Killing Kids with Gangland Crime and Comedy

Road safety campaigners have been putting the boot into young men way before it became fashionable. Unlike those who followed, they had a legitimate point to make. This has led to creative ads and messages designed to get young male drivers to slow down. Medway Council in Kent ran a “we hope to see you dead soon” satirical ad in 2008, featuring an undertaker jumping out of a coffin to offer a deal to a youth who was texting while driving. Older generations called it a waste of taxpayers’ money but it was certainly novel and offered a new perspective for young people.

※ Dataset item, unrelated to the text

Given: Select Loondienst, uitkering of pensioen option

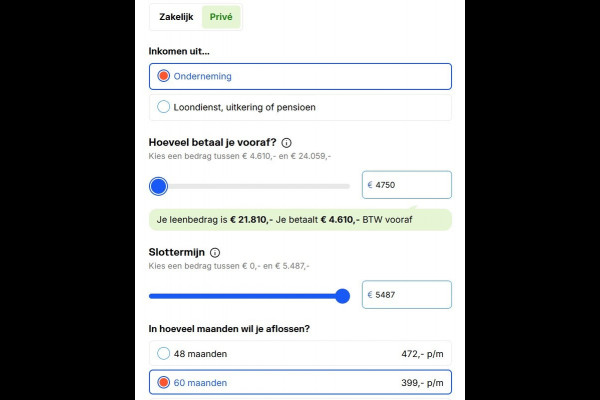Looking at the screenshot, I should pyautogui.click(x=300, y=107).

Nevertheless, it was the Mexicans who put together what I believe to be the most shockingly effective road safety ad I’ve ever seen. It linked drink driving with gangland violence. A drunk young man leaves a club with his three friends and walks to his car. The three get inside while he goes to the boot. He then proceeds to pull out a shotgun and kill the three of them, before getting into the car and driving off. The caption “killing your friends, is killing your friends” appears onscreen. No further commentary is needed.

The Way Forward?

Creative road safety campaigns should be applauded, for their advertisements mark an attempt by campaigners to engage with young people. This is vitally important, given the usual age disparity between the campaigners and target audience. Are some of these ads condescending? Yes, but at least they try. Fortunately, most manage to avoid comparisons to Steve Buscemi’s iconic “How do you do fellow kids” sketch in 30 Rock. This leads to a vital lesson; the fact there is no end in sight for graphic road safety ads is good for promoting the message. The RSA must remember that their ads are there to save lives, not to appease crybullies on the internet. Moaners be damned, let them get on with the job.